§ Description of the task
Output exactly the lines below from the one containing "This screenshot has" to the last line, both included. Omit pictures.

Collected data
╭──

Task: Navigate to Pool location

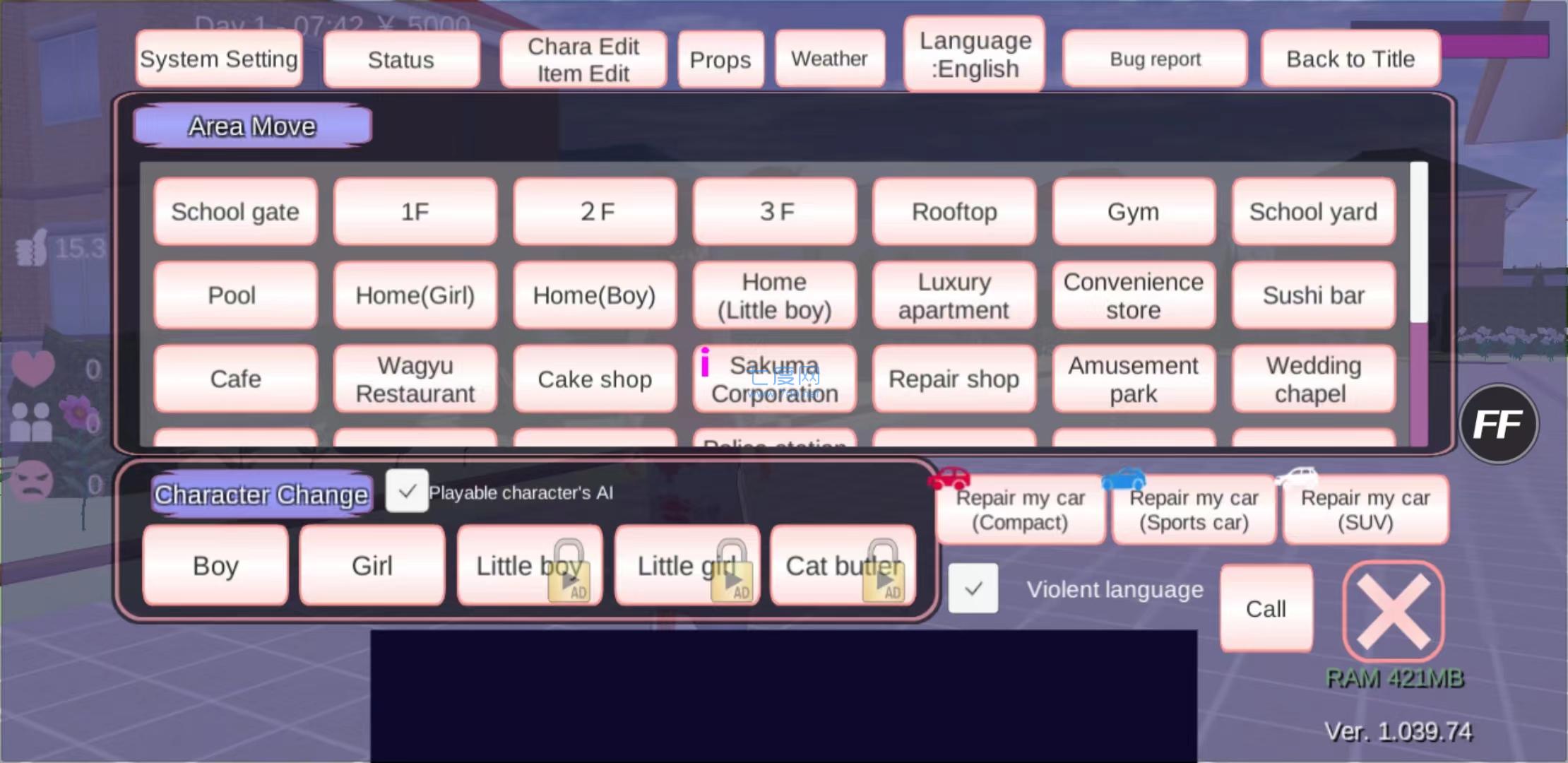Action: coord(230,295)
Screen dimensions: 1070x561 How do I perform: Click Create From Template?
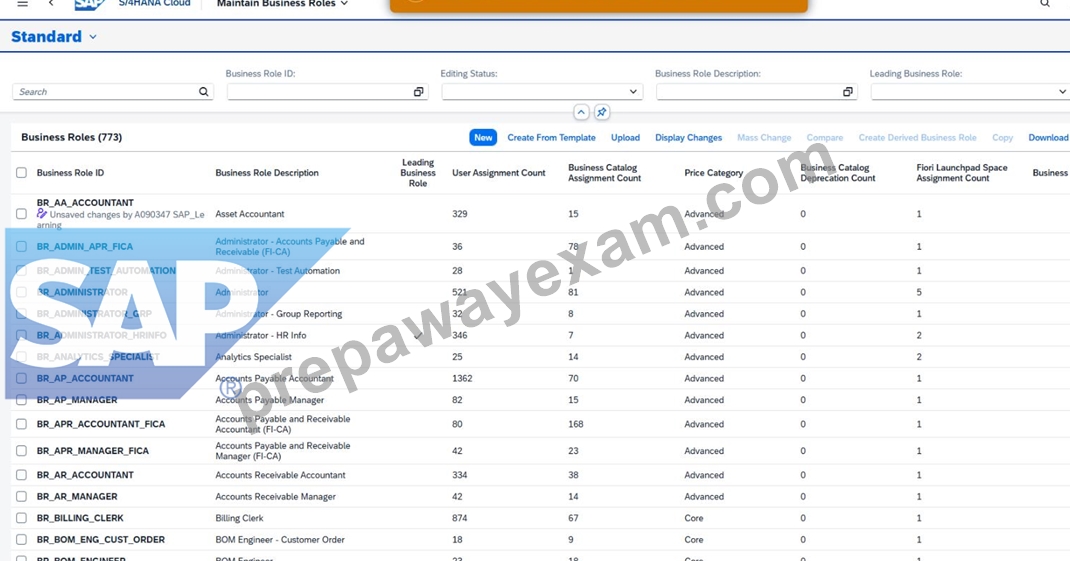551,137
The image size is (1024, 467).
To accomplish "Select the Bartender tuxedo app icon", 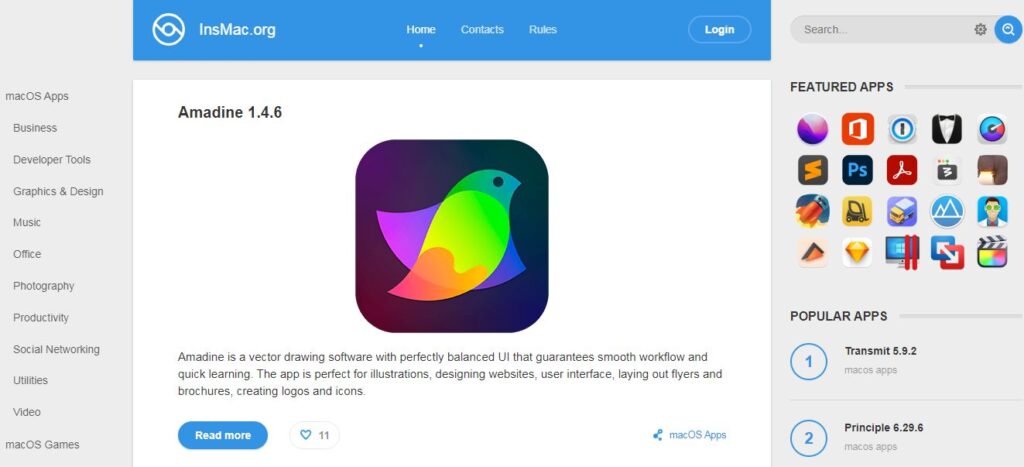I will [x=947, y=129].
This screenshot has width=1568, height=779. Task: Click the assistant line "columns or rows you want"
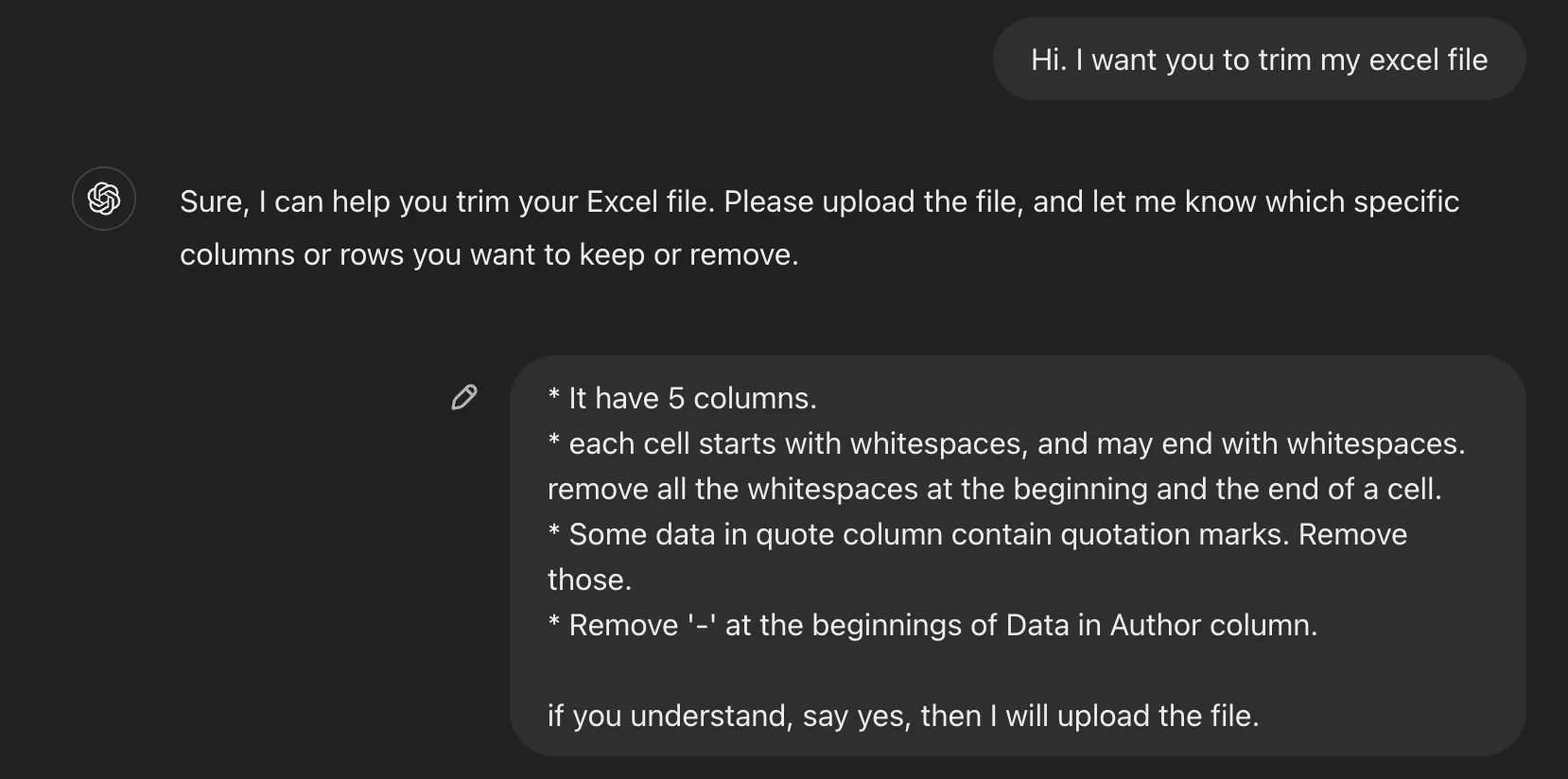tap(489, 254)
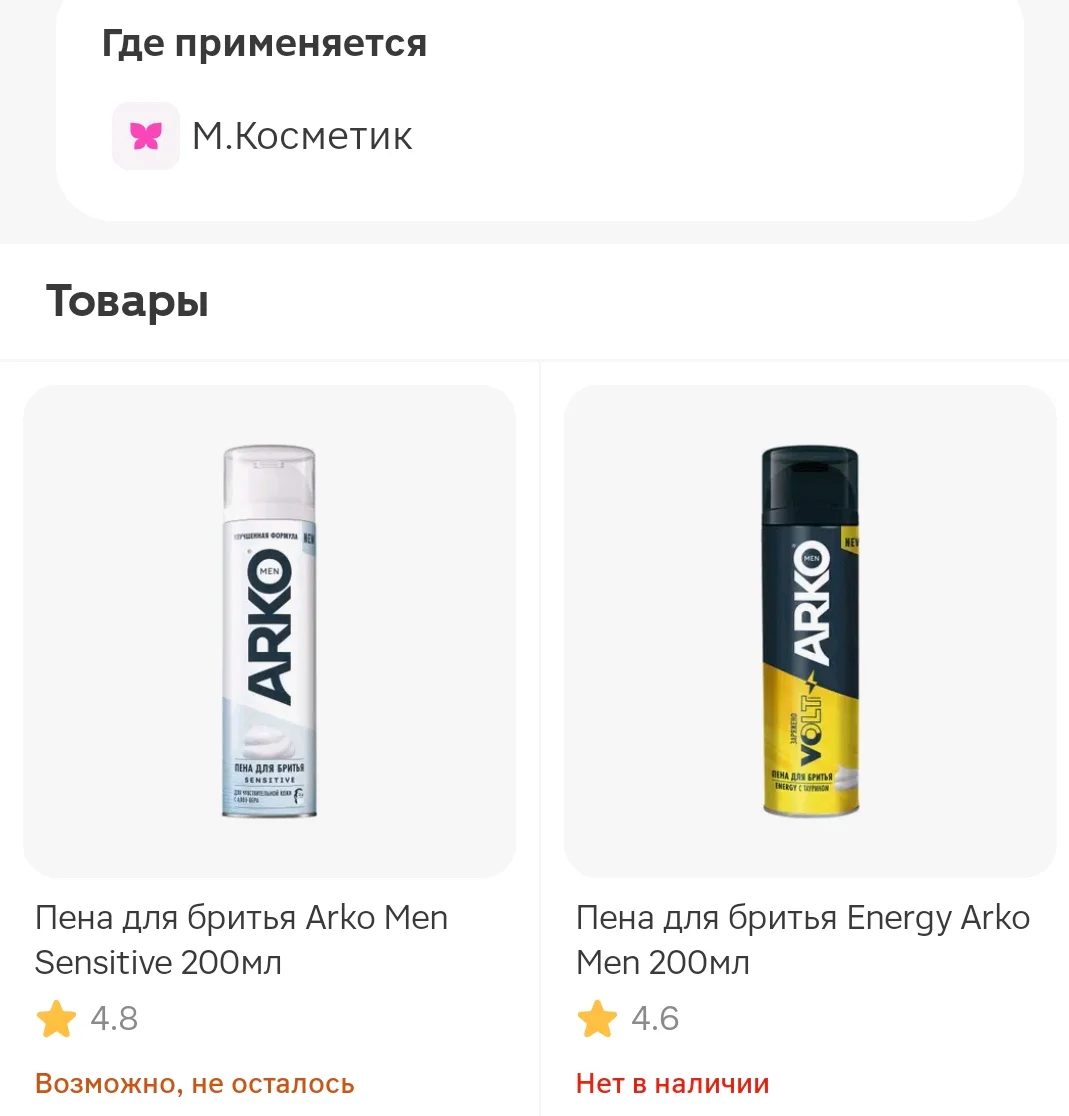
Task: Click the star icon next to 4.6 rating
Action: pyautogui.click(x=597, y=1018)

╰──

§ Your solution
This screenshot has width=1568, height=779. Task: Click the assistant line "columns or rows you want"
tap(489, 254)
Task: Click the star icon next to 4.6 rating
Action: pyautogui.click(x=597, y=1018)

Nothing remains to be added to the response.